## Collected data entries
☆ ☆ ☆ ☆ ☆ ☆ ☆
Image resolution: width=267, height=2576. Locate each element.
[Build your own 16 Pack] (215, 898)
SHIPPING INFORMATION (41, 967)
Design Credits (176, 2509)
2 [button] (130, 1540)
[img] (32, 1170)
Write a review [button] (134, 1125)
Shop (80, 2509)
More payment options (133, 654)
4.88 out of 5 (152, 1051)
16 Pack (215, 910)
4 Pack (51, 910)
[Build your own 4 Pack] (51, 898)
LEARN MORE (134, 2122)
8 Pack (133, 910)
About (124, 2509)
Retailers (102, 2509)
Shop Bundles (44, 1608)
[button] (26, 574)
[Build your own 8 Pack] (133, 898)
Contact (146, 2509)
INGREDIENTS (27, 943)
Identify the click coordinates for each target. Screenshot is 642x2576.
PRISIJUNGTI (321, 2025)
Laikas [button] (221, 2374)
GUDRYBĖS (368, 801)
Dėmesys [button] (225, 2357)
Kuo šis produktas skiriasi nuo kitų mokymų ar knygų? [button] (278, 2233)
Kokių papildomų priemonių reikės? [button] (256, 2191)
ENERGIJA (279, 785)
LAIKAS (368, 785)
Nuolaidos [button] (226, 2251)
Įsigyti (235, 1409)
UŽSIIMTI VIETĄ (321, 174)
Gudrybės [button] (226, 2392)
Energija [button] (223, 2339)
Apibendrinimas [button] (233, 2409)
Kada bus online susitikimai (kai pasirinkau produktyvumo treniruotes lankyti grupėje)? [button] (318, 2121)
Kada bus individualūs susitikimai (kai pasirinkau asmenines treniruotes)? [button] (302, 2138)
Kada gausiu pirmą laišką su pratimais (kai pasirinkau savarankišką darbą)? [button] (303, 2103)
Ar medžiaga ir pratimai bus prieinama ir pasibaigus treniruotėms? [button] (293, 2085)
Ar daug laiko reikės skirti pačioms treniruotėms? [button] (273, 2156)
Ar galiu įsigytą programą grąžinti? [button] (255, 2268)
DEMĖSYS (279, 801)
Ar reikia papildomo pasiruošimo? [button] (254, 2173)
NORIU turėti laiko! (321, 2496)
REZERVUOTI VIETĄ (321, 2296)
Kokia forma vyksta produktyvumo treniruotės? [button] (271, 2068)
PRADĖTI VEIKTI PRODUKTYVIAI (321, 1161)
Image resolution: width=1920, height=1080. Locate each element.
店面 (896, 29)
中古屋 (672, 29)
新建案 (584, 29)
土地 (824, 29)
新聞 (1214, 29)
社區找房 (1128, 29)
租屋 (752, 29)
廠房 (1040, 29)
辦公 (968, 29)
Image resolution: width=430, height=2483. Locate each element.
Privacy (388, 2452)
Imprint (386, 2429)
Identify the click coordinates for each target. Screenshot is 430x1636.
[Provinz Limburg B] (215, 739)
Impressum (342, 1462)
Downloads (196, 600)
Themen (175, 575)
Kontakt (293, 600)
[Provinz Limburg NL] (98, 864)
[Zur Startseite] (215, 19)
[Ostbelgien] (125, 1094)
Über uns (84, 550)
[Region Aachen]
☆ ☆ ☆ ☆ ☆ ☆ ☆
## What is needed
Take the line above containing "LEARN MORE (134, 2122)", the line containing "Kuo šis produktas", and all lines in between, and copy them exactly without anything else.

## Answer
LEARN MORE (134, 2122)
8 Pack (133, 910)
About (124, 2509)
Retailers (102, 2509)
Shop Bundles (44, 1608)
[button] (26, 574)
[Build your own 8 Pack] (133, 898)
Contact (146, 2509)
INGREDIENTS (27, 943)
Identify the click coordinates for each target. Screenshot is 642x2576.
PRISIJUNGTI (321, 2025)
Laikas [button] (221, 2374)
GUDRYBĖS (368, 801)
Dėmesys [button] (225, 2357)
Kuo šis produktas skiriasi nuo kitų mokymų ar knygų? [button] (278, 2233)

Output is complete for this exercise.